The first of these tools is a Cleco fastening system (Figure 1). Originally developed by Cleveland Pneumatic Tool, Ohio, to help assemble the aluminum skin of airplanes, the fastening system consists of temporary rivets and a set of pliers to install and remove the rivets. If you have to attach any two parts of a device together, Cleco has a rivet that can do the job. I use them for temporarily assembling metal orthoses, attaching metal uprights to plastic orthoses, and even preassembling composite orthoses. To use the system, drill a hole in whatever you want to assemble, grab a rivet with the pliers, and insert the rivet. The springloaded rivet holds the two pieces together; the spring in the rivet mimics the tension of a permanent rivet or a screw.
The second on my list is one of my favorite "old school" tools, a nut-insertion tool (Figure 2). Originally (as far as I know) they were made by United States Manufacturing Company (USMC), Glendale, California, which made the early Klenzak joints after purchasing Pope Brace Company. Back then, repairing or maintaining metal AFO joints was something technicians did a dozen times a day. Even now, if you do repair work, the nut-insertion tool is indispensable. It is simple, but like most good tools, there is nothing that does the job better. If you have a Klenzak joint or a double-action joint that is already loaded with a ball and spring, reinstalling the stirrup is difficult. This is because you have to install the nut while collapsing the spring. With a nut-insertion tool, you just slide the pointed end of the tool into the axis hole of the joint and the stirrup, and that aligns the two parts. Then you unscrew the tip and replace it with the axis nut and just pull it into position. Unfortunately I haven't been able to find a current manufacturer of this tool, so we have to make them ourselves.

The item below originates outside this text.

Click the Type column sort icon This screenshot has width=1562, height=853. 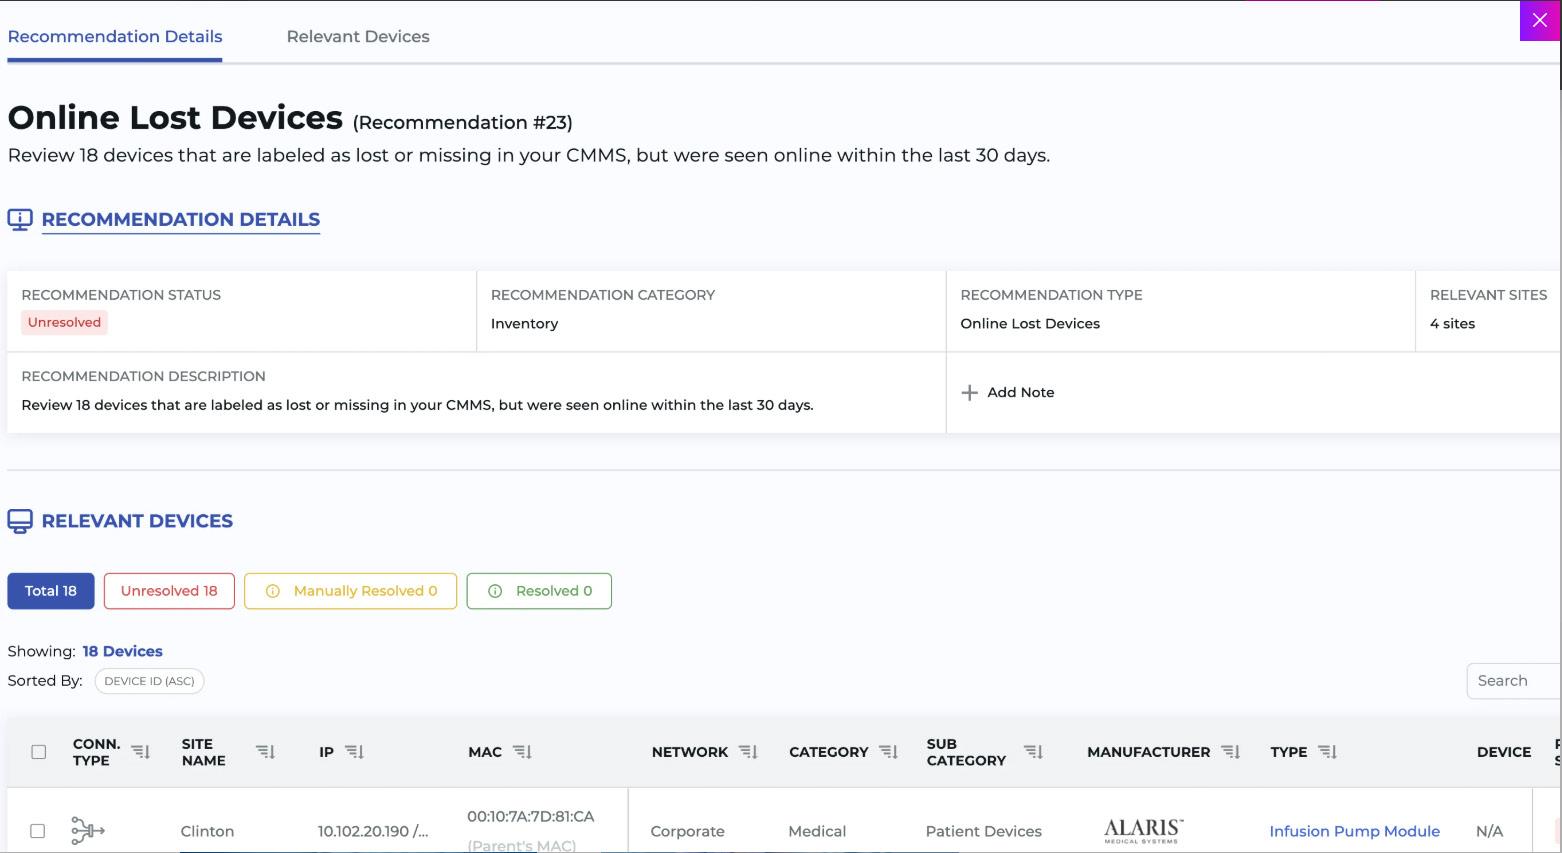[1328, 752]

We bend a lot of metal, and it's something I love to do, but it is a surprisingly tool-intensive job. This is where tool number three on my list comes in—the ford wrench (Figure 3). If you have the right tools for bending metal, it's relatively easy; but if you don't, it's not likely to be a task you enjoy. I use a bending iron for most jobs, but it is not right for all projects. For big jobs, like grabbing a joint head, or even small things, like bending Gaffney joints, you are going to need a better tool—that's where the ford wrench comes in handy. The ford wrench, commonly called a monkey wrench, is a simple, square-jaw wrench that opens and closes with a screw mechanism. The smoothjaw ford wrench should not be confused with a plumber's or pipe wrench, which has a serrated jaw that could damage the metal you are bending. Also, unlike the slip-jaw plumber's wrench, which will close slightly at the opening when pressure is applied, the ford wrench allows you to set the gap with the screw mechanism, and it stays fixed at that opening. There are modern versions available, but I prefer the antique variety. I find them pretty regularly at flea markets or antique stores that sell tools. They rarely cost more than $25, and they can make your metal bending jobs a lot more fun.

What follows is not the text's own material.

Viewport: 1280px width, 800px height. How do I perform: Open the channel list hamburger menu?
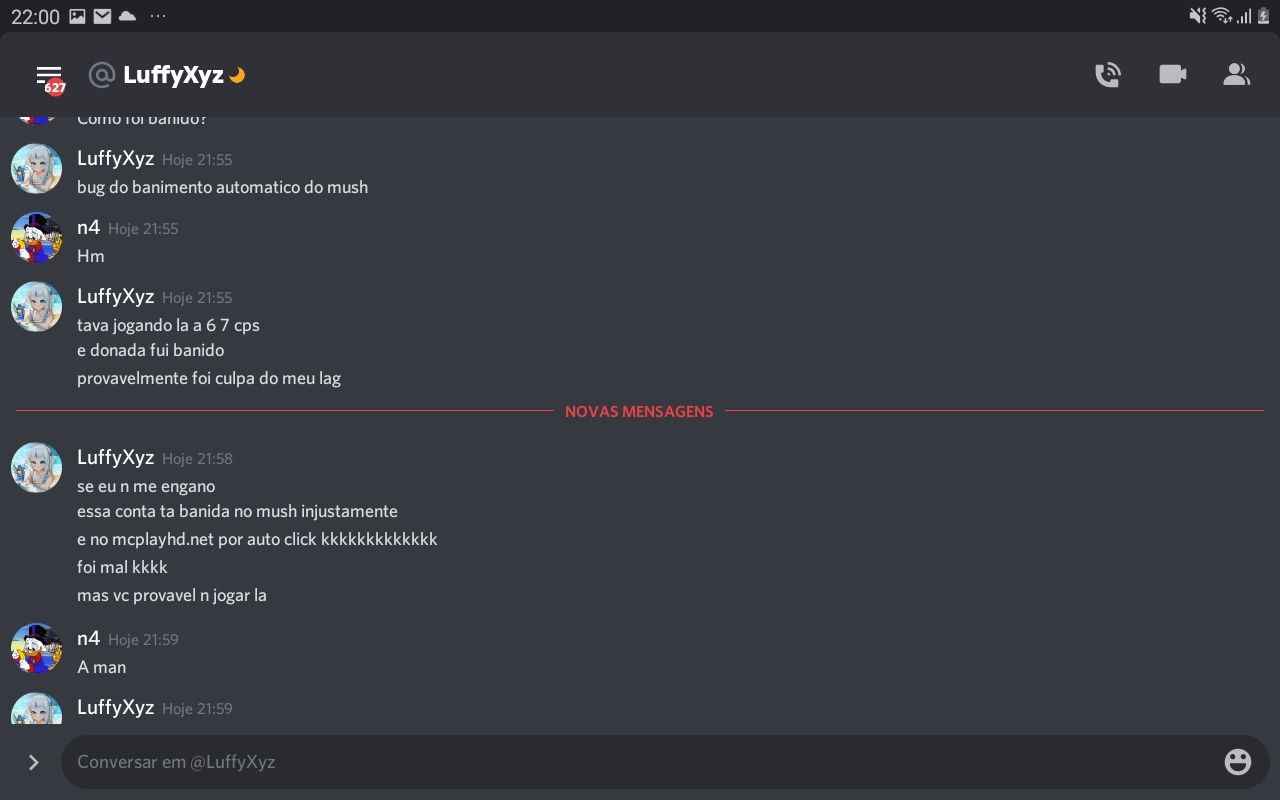[49, 76]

I had to live without this next tool, the right-angle drill, for most of my adult life, and I don't know how I did it (Figure 4). This tool is so simple and effective that it will quickly pay for itself. You just chuck the vertical end of the right-angle drill in a standard drill press, and a small gear changes the direction of rotation 90 degrees. The head of the drill is small enough to get into tight spaces because it doesn't use a keyed chuck. Instead, each drill bit is threaded onto the trailing end so it just screws into the drill. Of course, this means you have to use special drill bits, but they seem to be well made and last a long time. You can buy the bits in a wide variety of sizes and lengths, so if you need to drill the attachment holes for an NYU stirrup from the inside, you can use a short bit; and if you are drilling the mounting hole for a metal upright that is under the plastic cuff, you can use a longer one. Compact right-angle drills are available from a variety of hardware stores and online.

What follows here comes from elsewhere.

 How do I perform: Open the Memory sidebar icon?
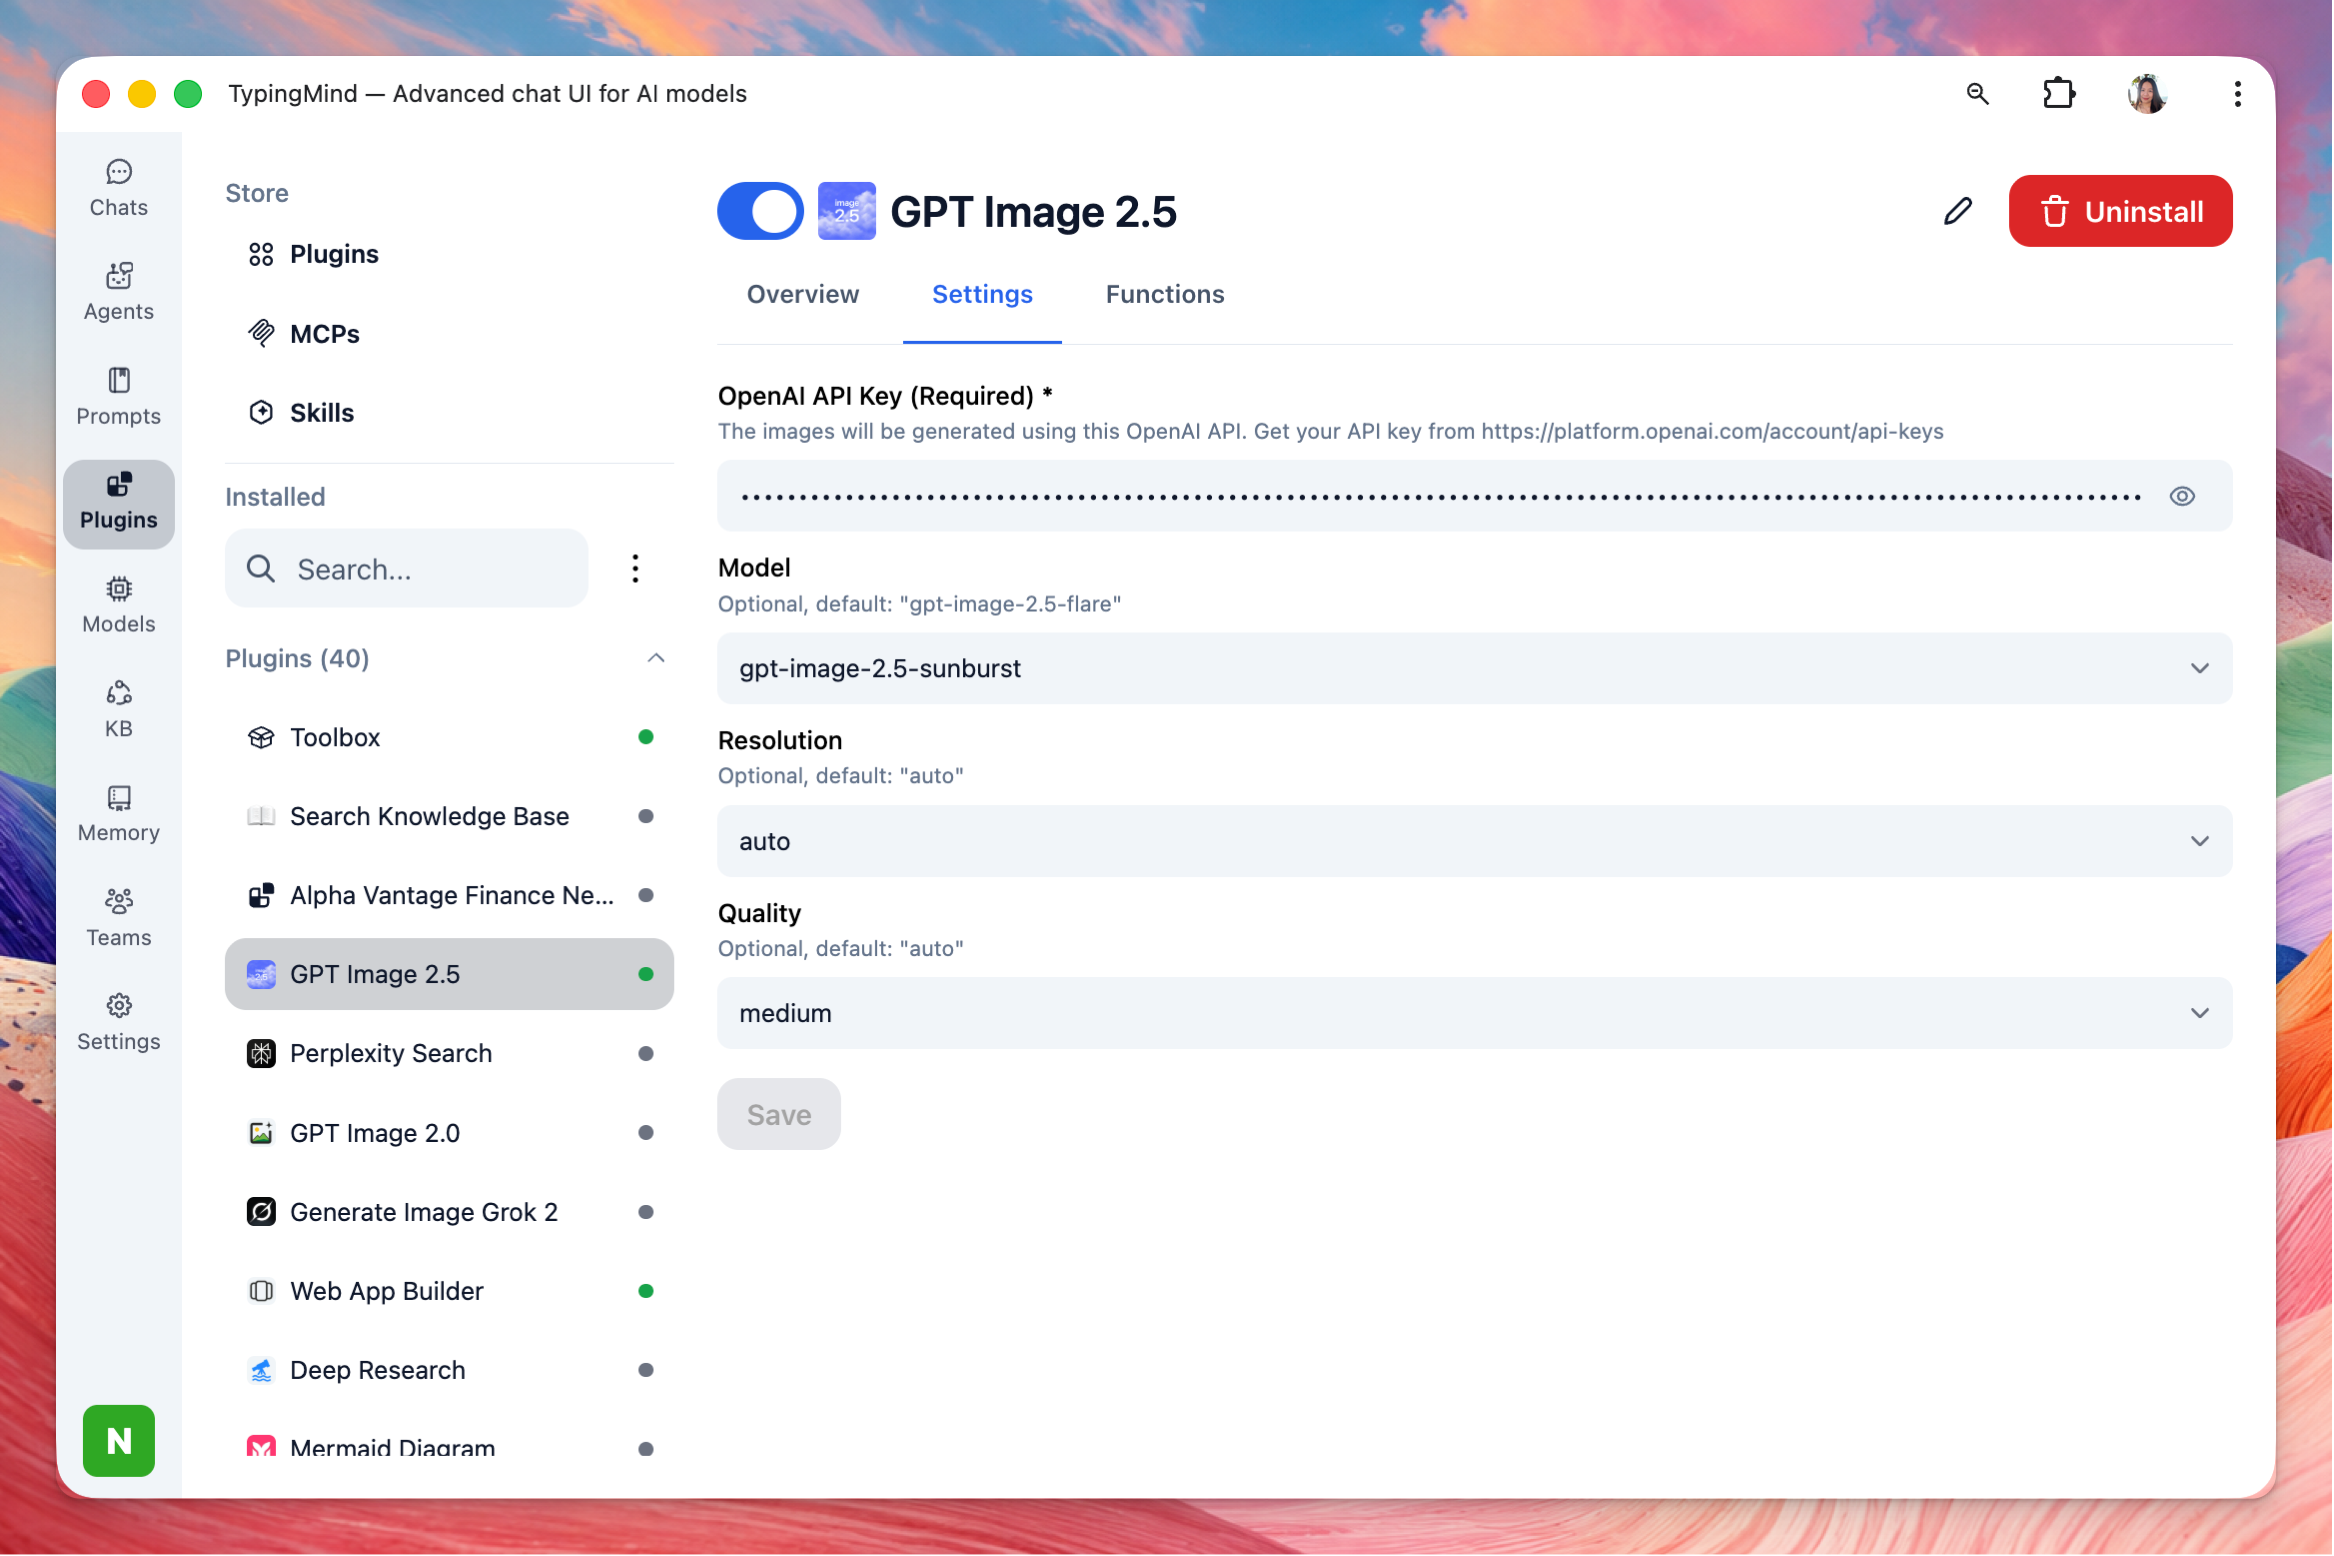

The last tool on my list is one I rely on for just about any job—a caliper, either a dial or digital version (Figure 5). I know: Most of what we do as O&P technicians does not require accuracy to 0.0001 inch, but some of the stuff we do does require that sort of precision. If you don't have an accurate way to measure components and materials, you may be overlooking some basic information. We routinely check specifications on component parts, especially when they don't work, and a caliper is the easiest way to do that. Some people prefer the dial caliper because it doesn't require batteries and is generally reliable. I prefer a digital caliper because it is faster to read; a quality one will run for a year or more on a single hearing aid battery. Digital calipers run the gamut in price; you can find inexpensive models or spend as much as $100 on a higher-end model. However, I've found that the less expensive versions do seem to fall apart easily, so it's worth it to spend as much as you can afford.
So, there are just a few of my personal favorite tools every fabrication lab should have. Each one is easily accessible, relatively inexpensive, and can save the day when the right problem comes along.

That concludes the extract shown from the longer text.